Pero si hay cuadros notables son los que engalanan muchos de los santuarios en los que nos educamos. El Louvre se queda chico al lado de la 508-A, de la 603-A, o de la 605-B, galerías de renombre ya entre el estudiantado.
¿Que más hubiera querido Miguel Ángel, Rafael o Splinter que cantar con sus pinceles las glorias de los excelsos maestros que nos sonríen en nuestras salas de clases?

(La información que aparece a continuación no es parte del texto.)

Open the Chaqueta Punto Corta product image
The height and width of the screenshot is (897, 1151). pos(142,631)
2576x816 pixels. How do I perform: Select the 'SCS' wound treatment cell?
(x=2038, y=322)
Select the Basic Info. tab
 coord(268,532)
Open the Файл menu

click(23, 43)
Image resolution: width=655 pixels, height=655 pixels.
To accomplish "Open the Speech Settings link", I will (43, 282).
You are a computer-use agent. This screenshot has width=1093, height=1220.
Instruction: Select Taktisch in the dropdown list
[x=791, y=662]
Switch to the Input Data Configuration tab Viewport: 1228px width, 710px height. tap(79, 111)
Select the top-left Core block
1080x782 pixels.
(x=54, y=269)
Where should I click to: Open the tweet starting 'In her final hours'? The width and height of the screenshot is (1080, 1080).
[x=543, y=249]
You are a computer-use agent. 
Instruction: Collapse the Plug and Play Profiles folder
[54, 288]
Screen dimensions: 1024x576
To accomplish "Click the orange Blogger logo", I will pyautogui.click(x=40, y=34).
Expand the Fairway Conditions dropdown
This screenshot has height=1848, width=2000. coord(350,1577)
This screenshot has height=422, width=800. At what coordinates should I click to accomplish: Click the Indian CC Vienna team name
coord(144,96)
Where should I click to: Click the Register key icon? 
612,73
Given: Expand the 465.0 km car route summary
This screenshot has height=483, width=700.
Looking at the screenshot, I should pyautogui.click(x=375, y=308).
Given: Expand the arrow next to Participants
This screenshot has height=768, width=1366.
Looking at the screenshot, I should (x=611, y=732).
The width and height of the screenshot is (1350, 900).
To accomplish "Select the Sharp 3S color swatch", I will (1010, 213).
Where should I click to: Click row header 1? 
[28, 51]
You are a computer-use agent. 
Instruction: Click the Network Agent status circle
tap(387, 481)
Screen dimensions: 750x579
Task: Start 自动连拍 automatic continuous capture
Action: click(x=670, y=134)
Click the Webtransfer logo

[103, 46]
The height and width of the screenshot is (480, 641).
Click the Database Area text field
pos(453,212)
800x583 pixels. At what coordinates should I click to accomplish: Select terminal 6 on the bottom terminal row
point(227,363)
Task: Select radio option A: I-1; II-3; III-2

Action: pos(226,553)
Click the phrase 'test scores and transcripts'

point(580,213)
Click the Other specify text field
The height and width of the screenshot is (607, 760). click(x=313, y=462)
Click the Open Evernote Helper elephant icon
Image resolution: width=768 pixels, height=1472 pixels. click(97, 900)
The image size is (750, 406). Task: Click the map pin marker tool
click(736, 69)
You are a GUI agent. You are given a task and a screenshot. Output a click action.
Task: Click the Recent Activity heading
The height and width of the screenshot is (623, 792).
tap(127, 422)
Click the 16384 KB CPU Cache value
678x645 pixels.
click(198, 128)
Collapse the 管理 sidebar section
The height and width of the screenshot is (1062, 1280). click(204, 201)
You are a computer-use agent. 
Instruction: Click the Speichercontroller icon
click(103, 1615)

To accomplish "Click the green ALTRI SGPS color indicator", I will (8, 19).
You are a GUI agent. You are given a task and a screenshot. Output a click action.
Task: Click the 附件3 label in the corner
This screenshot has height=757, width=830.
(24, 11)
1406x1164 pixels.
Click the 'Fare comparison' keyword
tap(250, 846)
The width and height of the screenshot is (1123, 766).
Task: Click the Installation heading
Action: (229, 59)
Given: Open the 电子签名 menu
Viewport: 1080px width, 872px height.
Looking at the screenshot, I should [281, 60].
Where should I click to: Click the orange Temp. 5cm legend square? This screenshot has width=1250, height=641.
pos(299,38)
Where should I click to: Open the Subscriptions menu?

Son merecidos tributos a las cruentas batallas que se han librado por el Arte Nacional. Son vestigios de cada refriega dada de local en terrenos tan inhóspitos como la Sala Zegers, el Teatro Municipal u otro árido escenario. Pero si… ¡Oh! ¡Gloria! La obra de arte representa el triunfo de un músico local en el extranjero es aún más valiosa. ¿Qué victoria puede ser mayor que ir a mostrarle a los que escribieron la música que los chilenos la podemos ejecutar a la par que ellos?
La excelencia máxima debe dejar su huella. No pueden quedar en el olvido los triunfos de Chile.
Que las salas de clase se transformen en lienzo viviente del prestigio acumulado de la facultad.
Que no se nos olvide nuestro origen, estudiantes, y sepamos perpetuarlo, maestro.